- [Data for this task]:
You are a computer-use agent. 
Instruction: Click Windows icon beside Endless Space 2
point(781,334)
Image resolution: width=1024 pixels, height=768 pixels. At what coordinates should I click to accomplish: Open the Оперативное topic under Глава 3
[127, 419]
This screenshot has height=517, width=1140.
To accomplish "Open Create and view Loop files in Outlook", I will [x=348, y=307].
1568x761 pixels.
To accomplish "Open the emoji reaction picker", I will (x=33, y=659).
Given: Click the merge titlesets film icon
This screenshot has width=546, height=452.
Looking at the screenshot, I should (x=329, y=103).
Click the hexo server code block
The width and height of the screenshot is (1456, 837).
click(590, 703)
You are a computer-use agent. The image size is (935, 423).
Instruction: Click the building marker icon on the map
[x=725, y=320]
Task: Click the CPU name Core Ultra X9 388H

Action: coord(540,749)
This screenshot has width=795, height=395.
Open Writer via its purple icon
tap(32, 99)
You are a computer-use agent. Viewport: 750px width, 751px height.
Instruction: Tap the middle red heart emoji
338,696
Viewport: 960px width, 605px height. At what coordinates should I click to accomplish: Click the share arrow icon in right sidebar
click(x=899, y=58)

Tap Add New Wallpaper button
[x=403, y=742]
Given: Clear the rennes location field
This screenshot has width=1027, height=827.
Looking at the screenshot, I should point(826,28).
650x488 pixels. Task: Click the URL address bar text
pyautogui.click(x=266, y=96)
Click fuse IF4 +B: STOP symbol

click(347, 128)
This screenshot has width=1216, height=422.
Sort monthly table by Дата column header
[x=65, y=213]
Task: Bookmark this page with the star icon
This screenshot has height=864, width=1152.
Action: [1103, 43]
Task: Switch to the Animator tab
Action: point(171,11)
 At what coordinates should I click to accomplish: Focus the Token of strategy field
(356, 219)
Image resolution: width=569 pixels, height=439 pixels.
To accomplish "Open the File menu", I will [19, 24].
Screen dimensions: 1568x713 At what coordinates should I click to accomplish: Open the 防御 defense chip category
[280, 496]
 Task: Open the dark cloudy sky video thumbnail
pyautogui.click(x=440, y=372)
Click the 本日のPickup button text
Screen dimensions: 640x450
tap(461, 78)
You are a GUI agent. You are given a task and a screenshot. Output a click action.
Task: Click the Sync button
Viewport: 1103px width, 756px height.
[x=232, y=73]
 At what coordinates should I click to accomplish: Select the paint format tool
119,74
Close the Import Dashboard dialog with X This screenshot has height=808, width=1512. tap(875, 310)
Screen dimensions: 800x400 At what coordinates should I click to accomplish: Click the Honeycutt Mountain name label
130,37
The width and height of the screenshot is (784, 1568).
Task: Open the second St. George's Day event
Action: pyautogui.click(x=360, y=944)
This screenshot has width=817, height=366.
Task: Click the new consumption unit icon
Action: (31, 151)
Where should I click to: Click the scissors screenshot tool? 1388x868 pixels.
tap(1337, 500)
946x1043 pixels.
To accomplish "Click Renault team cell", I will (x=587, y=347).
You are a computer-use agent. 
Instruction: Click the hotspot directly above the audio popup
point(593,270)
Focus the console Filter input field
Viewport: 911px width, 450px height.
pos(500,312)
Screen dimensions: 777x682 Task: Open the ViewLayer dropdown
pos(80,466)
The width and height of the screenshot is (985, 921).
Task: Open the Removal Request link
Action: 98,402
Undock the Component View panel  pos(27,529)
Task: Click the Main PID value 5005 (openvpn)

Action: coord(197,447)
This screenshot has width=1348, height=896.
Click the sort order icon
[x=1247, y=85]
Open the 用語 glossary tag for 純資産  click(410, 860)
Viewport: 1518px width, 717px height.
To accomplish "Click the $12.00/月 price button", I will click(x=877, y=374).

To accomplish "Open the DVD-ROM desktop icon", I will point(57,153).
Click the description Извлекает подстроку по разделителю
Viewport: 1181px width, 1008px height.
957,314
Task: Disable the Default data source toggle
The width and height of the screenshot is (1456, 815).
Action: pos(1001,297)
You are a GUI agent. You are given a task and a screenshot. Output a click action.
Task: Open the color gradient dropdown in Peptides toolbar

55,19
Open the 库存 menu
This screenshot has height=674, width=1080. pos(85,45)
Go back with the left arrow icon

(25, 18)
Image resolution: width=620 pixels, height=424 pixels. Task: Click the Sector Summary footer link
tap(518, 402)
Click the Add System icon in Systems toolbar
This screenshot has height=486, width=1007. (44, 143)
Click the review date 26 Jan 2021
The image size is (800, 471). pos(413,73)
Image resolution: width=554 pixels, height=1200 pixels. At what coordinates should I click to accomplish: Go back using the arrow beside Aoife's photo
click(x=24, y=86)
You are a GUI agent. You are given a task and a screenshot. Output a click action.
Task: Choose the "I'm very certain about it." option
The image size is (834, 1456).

- [Work order]: Pick every line from the listing holding the string "computer", and copy it.

- [Solution]:
You are a computer-use agent. 
You are a computer-use agent. The image size is (935, 423).
You are a computer-use agent. Viewport: 750px width, 751px height.
You are a computer-use agent. 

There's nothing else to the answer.